## WHAT IS BEING ASKED
Pick each line that has "Συνταγές" out of the records.

[Opening TASK INPUT section]

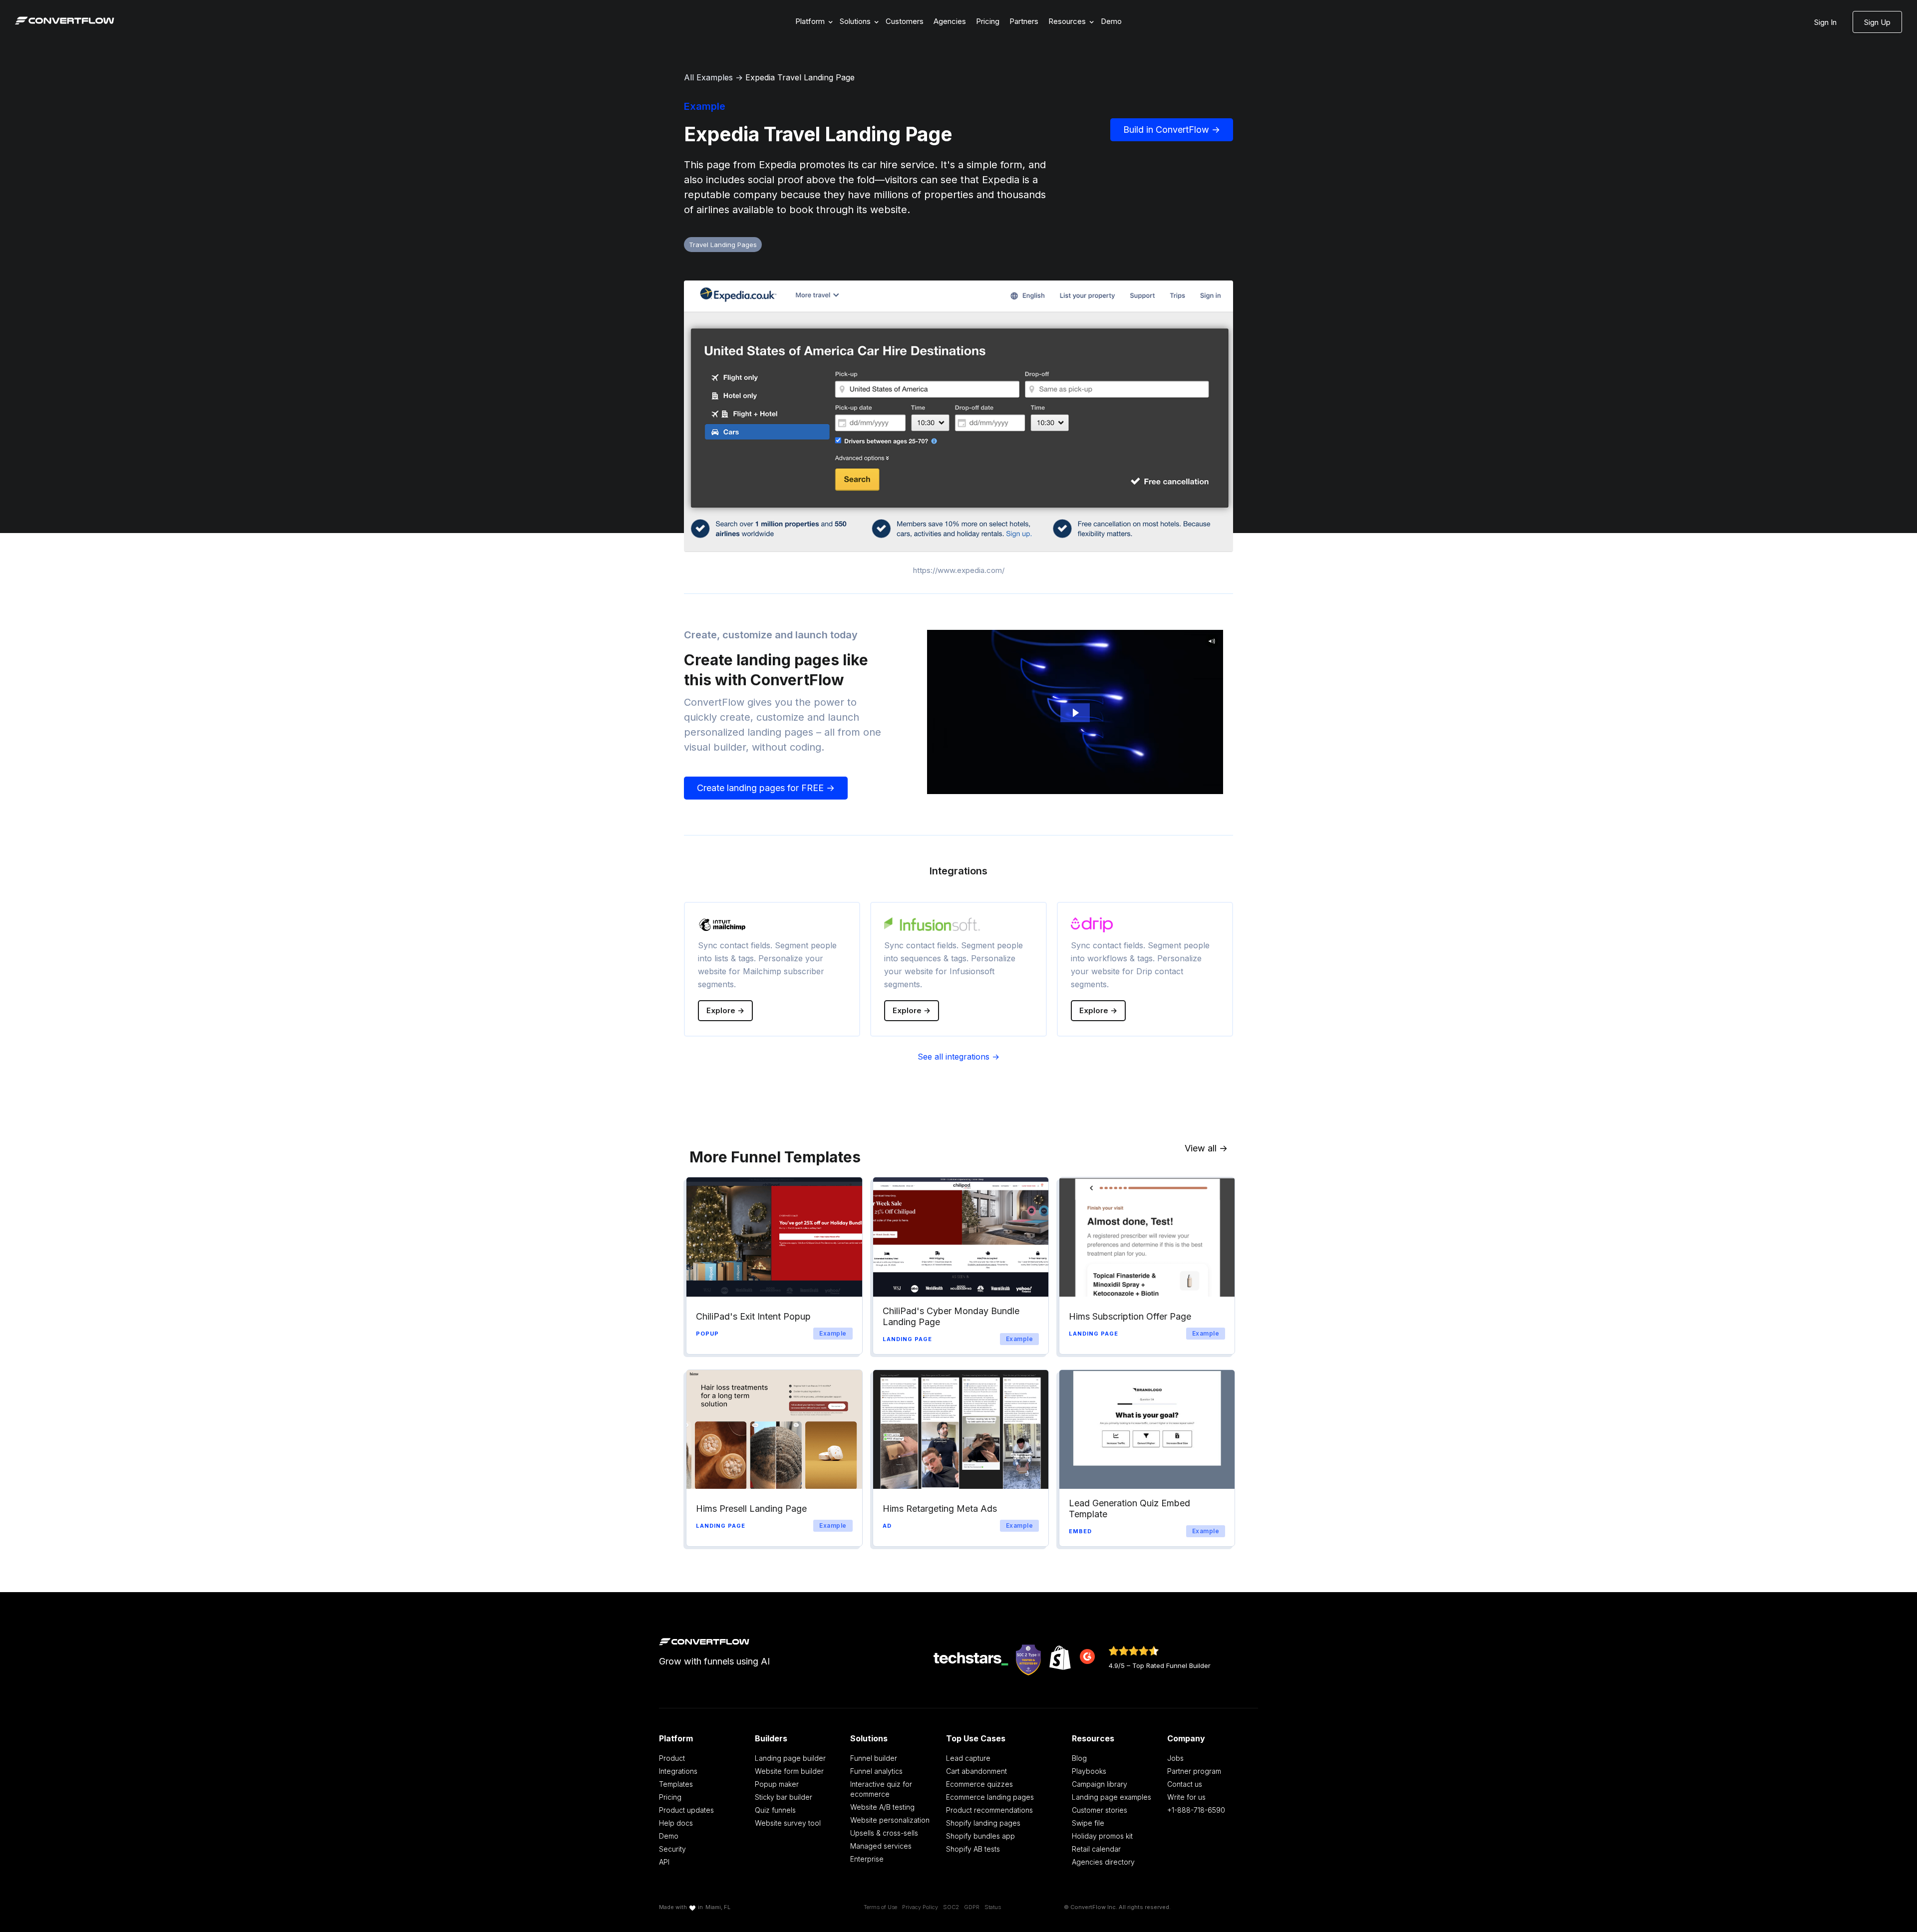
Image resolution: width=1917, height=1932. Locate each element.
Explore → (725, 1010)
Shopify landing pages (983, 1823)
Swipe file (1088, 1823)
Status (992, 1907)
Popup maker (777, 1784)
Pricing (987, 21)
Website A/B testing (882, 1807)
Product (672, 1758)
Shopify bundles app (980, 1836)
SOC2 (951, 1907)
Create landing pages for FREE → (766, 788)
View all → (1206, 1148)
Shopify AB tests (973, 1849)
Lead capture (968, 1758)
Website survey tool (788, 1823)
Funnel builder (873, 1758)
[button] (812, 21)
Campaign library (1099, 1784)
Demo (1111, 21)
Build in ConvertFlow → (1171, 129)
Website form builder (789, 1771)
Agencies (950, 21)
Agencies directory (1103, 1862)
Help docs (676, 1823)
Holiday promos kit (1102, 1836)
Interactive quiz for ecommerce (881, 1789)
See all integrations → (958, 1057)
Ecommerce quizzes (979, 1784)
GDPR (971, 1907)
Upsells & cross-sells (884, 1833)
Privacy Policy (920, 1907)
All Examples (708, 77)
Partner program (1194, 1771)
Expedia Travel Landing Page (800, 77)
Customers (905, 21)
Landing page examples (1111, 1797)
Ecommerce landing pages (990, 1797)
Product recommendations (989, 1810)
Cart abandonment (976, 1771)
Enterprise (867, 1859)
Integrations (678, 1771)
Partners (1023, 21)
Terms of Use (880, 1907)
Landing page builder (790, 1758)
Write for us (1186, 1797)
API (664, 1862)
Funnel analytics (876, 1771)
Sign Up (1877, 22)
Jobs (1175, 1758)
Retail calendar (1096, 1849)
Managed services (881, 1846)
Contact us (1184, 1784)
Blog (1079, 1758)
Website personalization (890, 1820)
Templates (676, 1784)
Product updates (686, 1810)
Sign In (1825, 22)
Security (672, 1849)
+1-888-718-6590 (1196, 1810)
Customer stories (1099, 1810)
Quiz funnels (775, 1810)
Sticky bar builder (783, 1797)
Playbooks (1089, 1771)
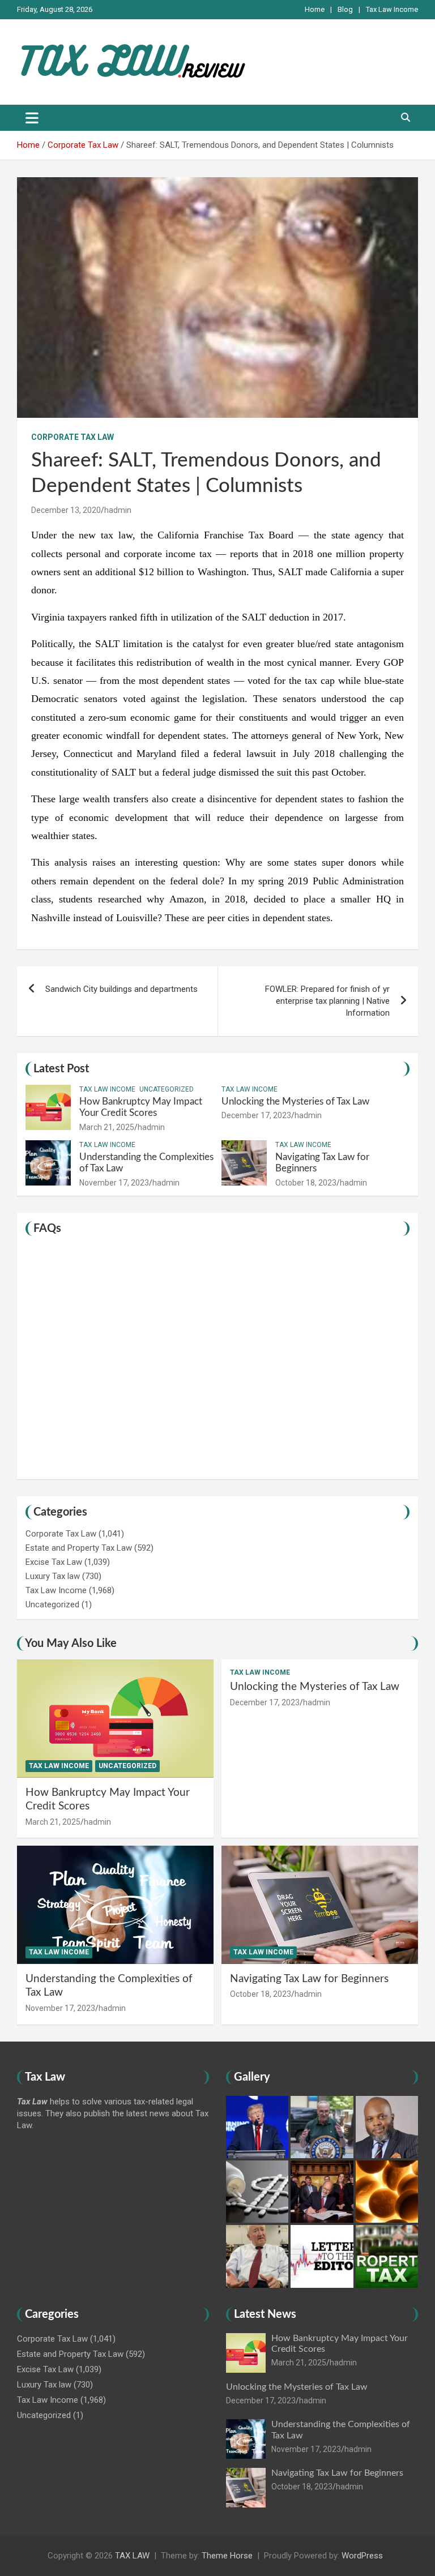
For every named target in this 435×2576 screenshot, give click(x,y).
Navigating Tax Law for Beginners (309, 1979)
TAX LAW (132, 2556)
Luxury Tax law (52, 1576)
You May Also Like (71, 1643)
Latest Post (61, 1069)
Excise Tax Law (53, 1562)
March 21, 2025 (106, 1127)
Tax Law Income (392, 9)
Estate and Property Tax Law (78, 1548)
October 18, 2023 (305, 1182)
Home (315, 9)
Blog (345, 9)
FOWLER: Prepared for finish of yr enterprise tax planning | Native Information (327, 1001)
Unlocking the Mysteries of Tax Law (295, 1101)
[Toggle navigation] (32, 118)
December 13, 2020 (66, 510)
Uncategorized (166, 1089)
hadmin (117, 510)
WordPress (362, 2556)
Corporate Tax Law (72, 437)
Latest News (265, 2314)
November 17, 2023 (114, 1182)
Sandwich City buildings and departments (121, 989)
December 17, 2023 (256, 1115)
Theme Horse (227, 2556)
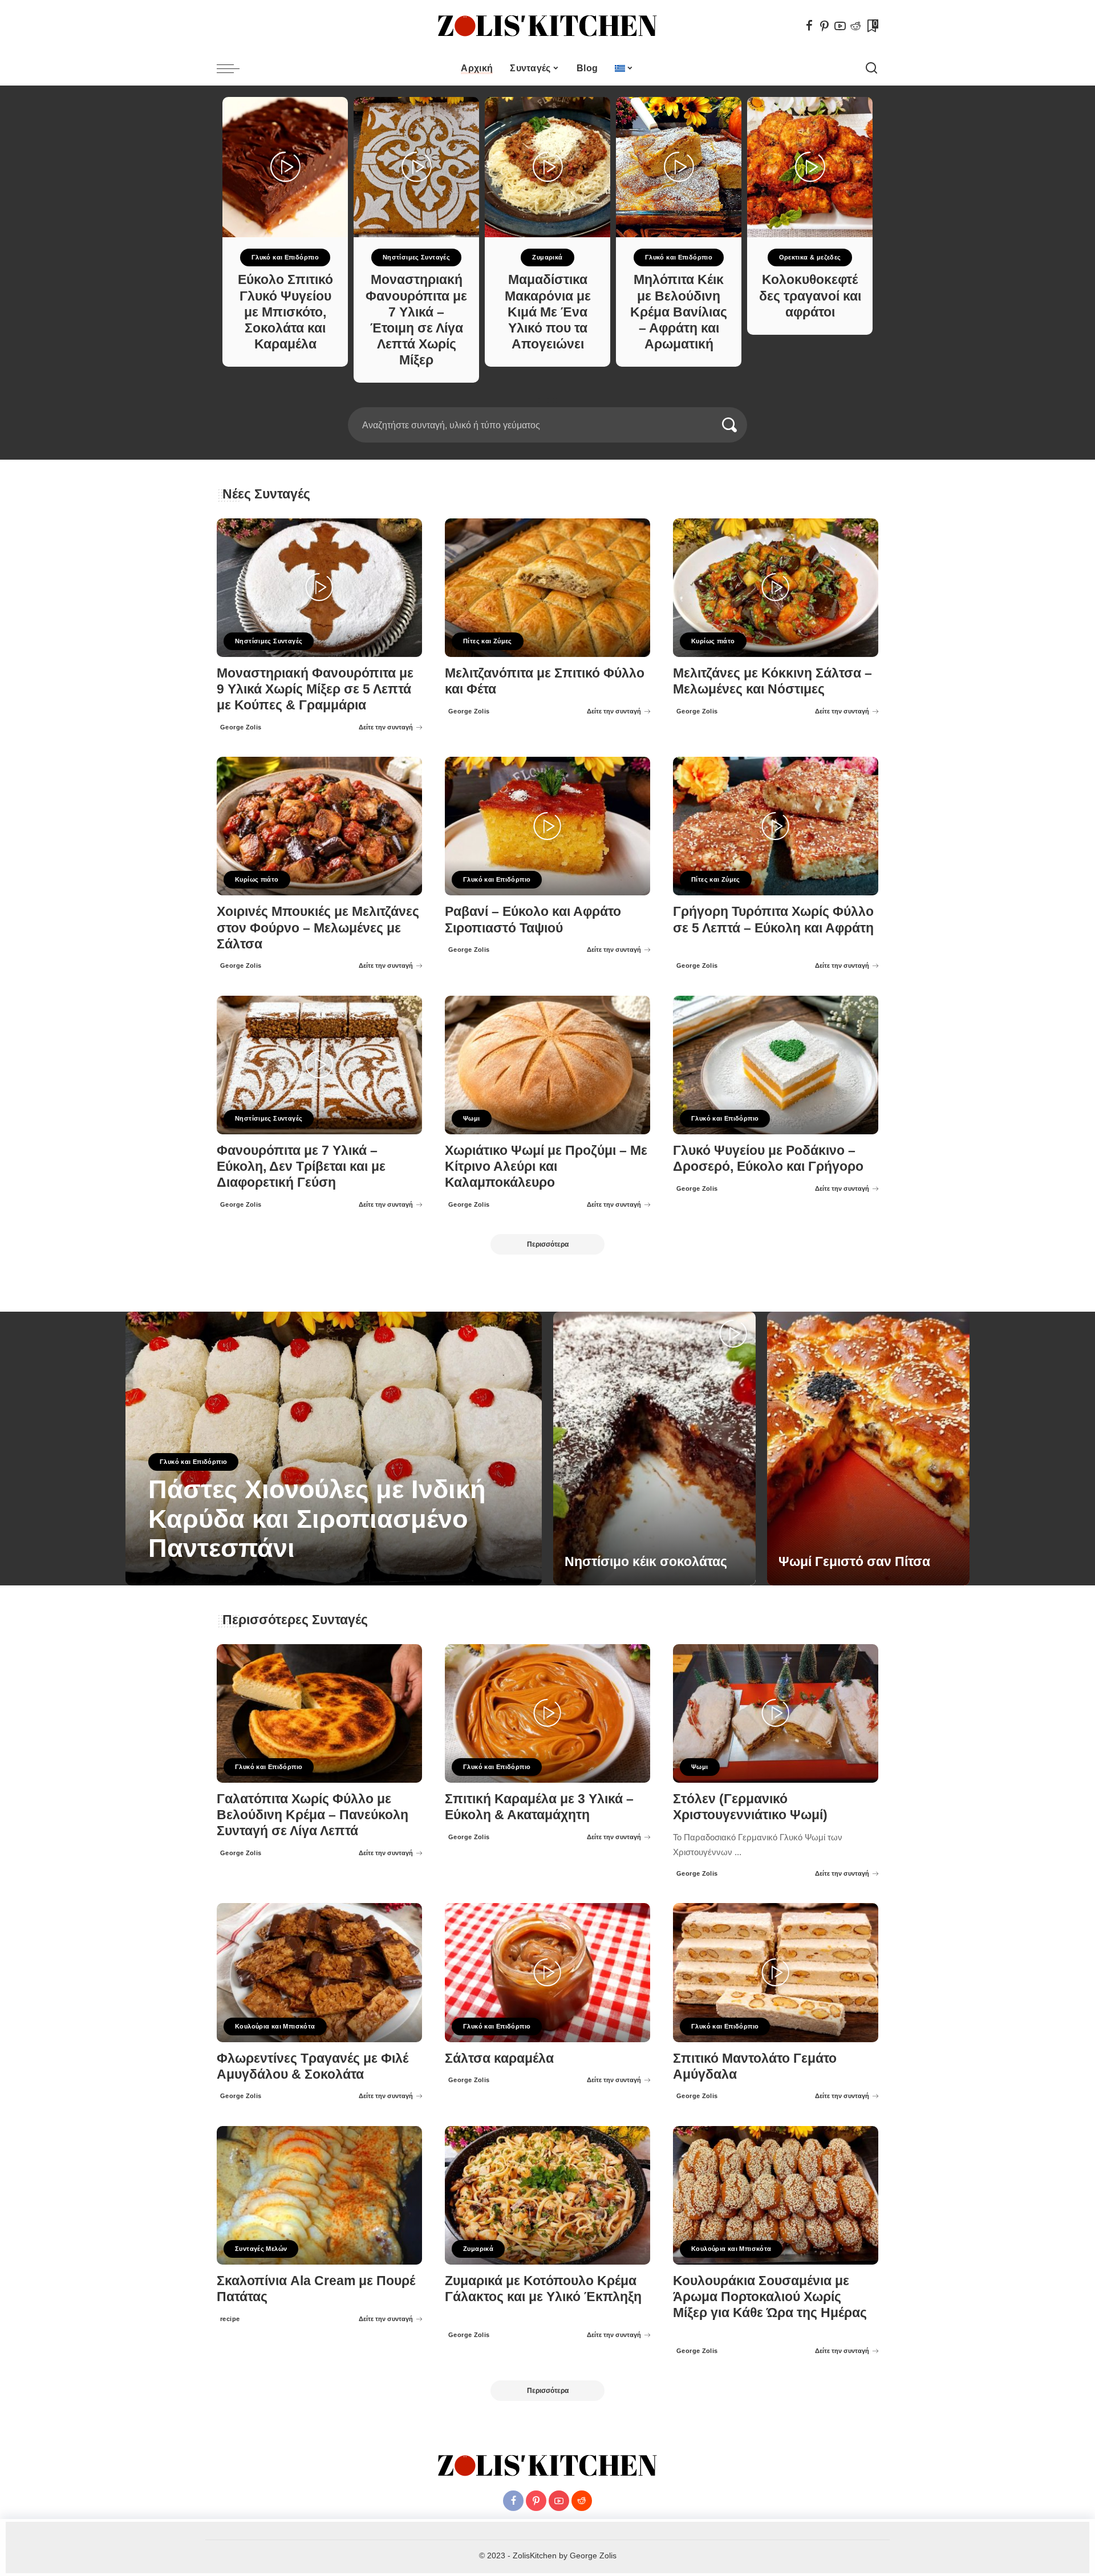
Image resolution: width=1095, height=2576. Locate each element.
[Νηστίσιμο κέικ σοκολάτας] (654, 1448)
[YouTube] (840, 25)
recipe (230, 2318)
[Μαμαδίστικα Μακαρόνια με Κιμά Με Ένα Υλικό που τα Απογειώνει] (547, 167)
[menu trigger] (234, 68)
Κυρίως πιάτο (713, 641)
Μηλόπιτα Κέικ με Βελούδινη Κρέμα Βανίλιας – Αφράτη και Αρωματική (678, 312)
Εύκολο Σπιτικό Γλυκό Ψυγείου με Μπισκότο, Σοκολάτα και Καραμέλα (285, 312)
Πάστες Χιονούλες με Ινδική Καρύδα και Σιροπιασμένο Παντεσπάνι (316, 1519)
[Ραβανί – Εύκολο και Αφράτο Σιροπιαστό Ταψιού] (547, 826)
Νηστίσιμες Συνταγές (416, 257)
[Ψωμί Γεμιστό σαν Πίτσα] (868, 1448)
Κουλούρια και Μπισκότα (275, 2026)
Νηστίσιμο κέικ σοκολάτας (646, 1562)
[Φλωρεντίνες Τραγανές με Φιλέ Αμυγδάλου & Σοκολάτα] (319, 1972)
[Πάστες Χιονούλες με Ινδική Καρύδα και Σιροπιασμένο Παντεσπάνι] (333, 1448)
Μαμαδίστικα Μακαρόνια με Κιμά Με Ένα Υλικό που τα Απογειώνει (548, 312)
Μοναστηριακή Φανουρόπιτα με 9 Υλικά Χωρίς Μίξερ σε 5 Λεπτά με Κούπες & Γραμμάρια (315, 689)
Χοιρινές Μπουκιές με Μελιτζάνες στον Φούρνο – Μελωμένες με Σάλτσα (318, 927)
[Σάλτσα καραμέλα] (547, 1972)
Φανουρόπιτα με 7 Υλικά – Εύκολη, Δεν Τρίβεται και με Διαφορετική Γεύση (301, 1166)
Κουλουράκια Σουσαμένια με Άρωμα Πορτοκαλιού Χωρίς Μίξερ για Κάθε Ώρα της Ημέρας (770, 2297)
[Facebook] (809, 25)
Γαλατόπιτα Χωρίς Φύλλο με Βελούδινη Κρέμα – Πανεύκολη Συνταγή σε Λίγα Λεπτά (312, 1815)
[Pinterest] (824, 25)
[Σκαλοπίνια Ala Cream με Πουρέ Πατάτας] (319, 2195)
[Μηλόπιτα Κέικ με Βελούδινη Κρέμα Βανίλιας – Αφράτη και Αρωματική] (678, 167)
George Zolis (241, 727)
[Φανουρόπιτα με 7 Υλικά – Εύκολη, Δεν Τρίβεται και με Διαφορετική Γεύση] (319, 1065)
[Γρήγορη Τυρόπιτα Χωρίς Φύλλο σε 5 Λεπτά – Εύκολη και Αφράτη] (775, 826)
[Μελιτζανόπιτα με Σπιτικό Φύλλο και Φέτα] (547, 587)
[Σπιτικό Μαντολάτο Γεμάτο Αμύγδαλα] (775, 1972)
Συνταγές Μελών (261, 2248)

[Closing TASK INPUT section]

## SOLUTION FOR THIS TASK
Νηστίσιμες Συνταγές (416, 257)
Συνταγές Μελών (261, 2248)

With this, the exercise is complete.